### Data supplied:
=-=-=

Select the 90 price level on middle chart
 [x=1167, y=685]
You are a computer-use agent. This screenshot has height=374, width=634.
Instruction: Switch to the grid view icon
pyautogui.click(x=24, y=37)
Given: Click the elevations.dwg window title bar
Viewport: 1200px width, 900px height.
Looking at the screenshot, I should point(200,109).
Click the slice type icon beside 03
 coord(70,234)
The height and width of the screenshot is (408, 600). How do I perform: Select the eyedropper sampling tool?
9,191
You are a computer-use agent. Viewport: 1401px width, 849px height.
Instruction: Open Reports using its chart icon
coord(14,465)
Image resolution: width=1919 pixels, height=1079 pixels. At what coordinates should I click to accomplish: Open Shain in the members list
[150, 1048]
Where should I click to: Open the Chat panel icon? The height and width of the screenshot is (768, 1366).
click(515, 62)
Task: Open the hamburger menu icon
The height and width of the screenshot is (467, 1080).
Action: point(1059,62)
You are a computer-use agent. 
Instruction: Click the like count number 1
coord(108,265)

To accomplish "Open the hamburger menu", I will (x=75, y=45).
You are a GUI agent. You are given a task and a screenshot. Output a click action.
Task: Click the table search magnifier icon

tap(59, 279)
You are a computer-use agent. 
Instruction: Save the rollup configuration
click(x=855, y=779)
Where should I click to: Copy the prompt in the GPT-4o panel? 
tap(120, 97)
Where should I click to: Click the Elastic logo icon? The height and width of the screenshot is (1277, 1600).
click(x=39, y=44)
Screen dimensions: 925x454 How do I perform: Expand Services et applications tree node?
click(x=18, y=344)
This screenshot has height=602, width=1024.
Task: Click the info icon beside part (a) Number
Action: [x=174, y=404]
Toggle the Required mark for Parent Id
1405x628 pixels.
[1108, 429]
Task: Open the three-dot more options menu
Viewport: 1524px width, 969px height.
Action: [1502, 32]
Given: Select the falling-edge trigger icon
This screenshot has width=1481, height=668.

=-=-=

### To do:
Nothing but the lines from the line that contains "Click the slice type icon beside 03" to the last line of the records above should appear in the answer; please copy them exactly.

### Solution below:
Click the slice type icon beside 03
 coord(70,234)
The height and width of the screenshot is (408, 600). How do I perform: Select the eyedropper sampling tool?
9,191
You are a computer-use agent. Viewport: 1401px width, 849px height.
Instruction: Open Reports using its chart icon
coord(14,465)
Image resolution: width=1919 pixels, height=1079 pixels. At what coordinates should I click to accomplish: Open Shain in the members list
[150, 1048]
Where should I click to: Open the Chat panel icon? The height and width of the screenshot is (768, 1366).
click(515, 62)
Task: Open the hamburger menu icon
The height and width of the screenshot is (467, 1080).
Action: point(1059,62)
You are a computer-use agent. 
Instruction: Click the like count number 1
coord(108,265)

To accomplish "Open the hamburger menu", I will (x=75, y=45).
You are a GUI agent. You are given a task and a screenshot. Output a click action.
Task: Click the table search magnifier icon

tap(59, 279)
You are a computer-use agent. 
Instruction: Save the rollup configuration
click(x=855, y=779)
Where should I click to: Copy the prompt in the GPT-4o panel? 
tap(120, 97)
Where should I click to: Click the Elastic logo icon? The height and width of the screenshot is (1277, 1600).
click(x=39, y=44)
Screen dimensions: 925x454 How do I perform: Expand Services et applications tree node?
click(x=18, y=344)
This screenshot has height=602, width=1024.
Task: Click the info icon beside part (a) Number
Action: [x=174, y=404]
Toggle the Required mark for Parent Id
1405x628 pixels.
[1108, 429]
Task: Open the three-dot more options menu
Viewport: 1524px width, 969px height.
Action: [1502, 32]
Given: Select the falling-edge trigger icon
This screenshot has width=1481, height=668.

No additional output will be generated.